Material to process
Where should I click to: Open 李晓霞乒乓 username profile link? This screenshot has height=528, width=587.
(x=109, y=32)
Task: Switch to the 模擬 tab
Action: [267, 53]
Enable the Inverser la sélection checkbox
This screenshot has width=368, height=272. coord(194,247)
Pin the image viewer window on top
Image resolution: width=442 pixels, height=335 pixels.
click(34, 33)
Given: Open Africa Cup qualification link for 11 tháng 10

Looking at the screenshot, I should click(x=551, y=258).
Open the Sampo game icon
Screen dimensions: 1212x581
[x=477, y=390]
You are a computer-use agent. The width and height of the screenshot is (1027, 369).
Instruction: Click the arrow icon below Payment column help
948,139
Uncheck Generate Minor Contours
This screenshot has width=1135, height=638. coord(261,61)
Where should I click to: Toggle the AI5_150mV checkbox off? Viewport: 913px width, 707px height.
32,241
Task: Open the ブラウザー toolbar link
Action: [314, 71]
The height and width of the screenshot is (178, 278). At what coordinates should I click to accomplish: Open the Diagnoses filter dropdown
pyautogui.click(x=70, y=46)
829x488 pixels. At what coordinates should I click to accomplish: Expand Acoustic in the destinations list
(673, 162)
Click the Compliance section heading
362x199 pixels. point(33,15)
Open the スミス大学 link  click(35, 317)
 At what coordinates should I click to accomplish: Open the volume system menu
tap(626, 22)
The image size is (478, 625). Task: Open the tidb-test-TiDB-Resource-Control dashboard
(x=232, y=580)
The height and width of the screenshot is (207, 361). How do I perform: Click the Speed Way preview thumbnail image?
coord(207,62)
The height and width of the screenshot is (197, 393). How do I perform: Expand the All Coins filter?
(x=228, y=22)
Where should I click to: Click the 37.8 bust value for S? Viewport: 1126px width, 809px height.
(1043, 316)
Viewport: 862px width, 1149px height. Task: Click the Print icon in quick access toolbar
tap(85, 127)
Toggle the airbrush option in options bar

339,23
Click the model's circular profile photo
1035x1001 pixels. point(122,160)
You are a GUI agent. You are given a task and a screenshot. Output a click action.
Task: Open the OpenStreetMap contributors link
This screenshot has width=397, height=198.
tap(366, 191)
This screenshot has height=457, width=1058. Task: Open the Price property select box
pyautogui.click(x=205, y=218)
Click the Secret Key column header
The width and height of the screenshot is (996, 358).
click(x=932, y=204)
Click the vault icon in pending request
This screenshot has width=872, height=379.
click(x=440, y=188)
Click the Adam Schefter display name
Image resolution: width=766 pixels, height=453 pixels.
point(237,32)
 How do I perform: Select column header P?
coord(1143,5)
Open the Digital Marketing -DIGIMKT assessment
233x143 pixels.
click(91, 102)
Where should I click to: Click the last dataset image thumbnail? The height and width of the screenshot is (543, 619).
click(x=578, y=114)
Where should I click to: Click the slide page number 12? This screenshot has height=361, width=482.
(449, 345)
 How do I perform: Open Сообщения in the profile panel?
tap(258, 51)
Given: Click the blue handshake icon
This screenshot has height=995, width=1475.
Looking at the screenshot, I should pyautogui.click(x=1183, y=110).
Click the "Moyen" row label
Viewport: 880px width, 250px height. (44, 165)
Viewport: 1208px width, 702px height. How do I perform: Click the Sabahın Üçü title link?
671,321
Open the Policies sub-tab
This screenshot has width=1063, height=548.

Your goal
Write out all of the records above exactly as they appear.

Your solution
Where should I click to: Open 李晓霞乒乓 username profile link? This screenshot has height=528, width=587.
(x=109, y=32)
Task: Switch to the 模擬 tab
Action: [267, 53]
Enable the Inverser la sélection checkbox
This screenshot has width=368, height=272. coord(194,247)
Pin the image viewer window on top
Image resolution: width=442 pixels, height=335 pixels.
click(34, 33)
Given: Open Africa Cup qualification link for 11 tháng 10

Looking at the screenshot, I should click(x=551, y=258).
Open the Sampo game icon
Screen dimensions: 1212x581
[x=477, y=390]
You are a computer-use agent. The width and height of the screenshot is (1027, 369).
Instruction: Click the arrow icon below Payment column help
948,139
Uncheck Generate Minor Contours
This screenshot has width=1135, height=638. coord(261,61)
Where should I click to: Toggle the AI5_150mV checkbox off? Viewport: 913px width, 707px height.
32,241
Task: Open the ブラウザー toolbar link
Action: [314, 71]
The height and width of the screenshot is (178, 278). At what coordinates should I click to accomplish: Open the Diagnoses filter dropdown
pyautogui.click(x=70, y=46)
829x488 pixels. At what coordinates should I click to accomplish: Expand Acoustic in the destinations list
(673, 162)
Click the Compliance section heading
362x199 pixels. point(33,15)
Open the スミス大学 link  click(35, 317)
 At what coordinates should I click to accomplish: Open the volume system menu
tap(626, 22)
The image size is (478, 625). Task: Open the tidb-test-TiDB-Resource-Control dashboard
(x=232, y=580)
The height and width of the screenshot is (207, 361). How do I perform: Click the Speed Way preview thumbnail image?
coord(207,62)
The height and width of the screenshot is (197, 393). How do I perform: Expand the All Coins filter?
(x=228, y=22)
Where should I click to: Click the 37.8 bust value for S? Viewport: 1126px width, 809px height.
(1043, 316)
Viewport: 862px width, 1149px height. Task: Click the Print icon in quick access toolbar
tap(85, 127)
Toggle the airbrush option in options bar

339,23
Click the model's circular profile photo
1035x1001 pixels. point(122,160)
You are a GUI agent. You are given a task and a screenshot. Output a click action.
Task: Open the OpenStreetMap contributors link
This screenshot has width=397, height=198.
tap(366, 191)
This screenshot has height=457, width=1058. Task: Open the Price property select box
pyautogui.click(x=205, y=218)
Click the Secret Key column header
The width and height of the screenshot is (996, 358).
click(x=932, y=204)
Click the vault icon in pending request
This screenshot has width=872, height=379.
click(x=440, y=188)
Click the Adam Schefter display name
Image resolution: width=766 pixels, height=453 pixels.
point(237,32)
 How do I perform: Select column header P?
coord(1143,5)
Open the Digital Marketing -DIGIMKT assessment
233x143 pixels.
click(91, 102)
Where should I click to: Click the last dataset image thumbnail? The height and width of the screenshot is (543, 619).
click(x=578, y=114)
Where should I click to: Click the slide page number 12? This screenshot has height=361, width=482.
(449, 345)
 How do I perform: Open Сообщения in the profile panel?
tap(258, 51)
Given: Click the blue handshake icon
This screenshot has height=995, width=1475.
Looking at the screenshot, I should pyautogui.click(x=1183, y=110).
Click the "Moyen" row label
Viewport: 880px width, 250px height. (44, 165)
Viewport: 1208px width, 702px height. How do I perform: Click the Sabahın Üçü title link?
671,321
Open the Policies sub-tab
This screenshot has width=1063, height=548.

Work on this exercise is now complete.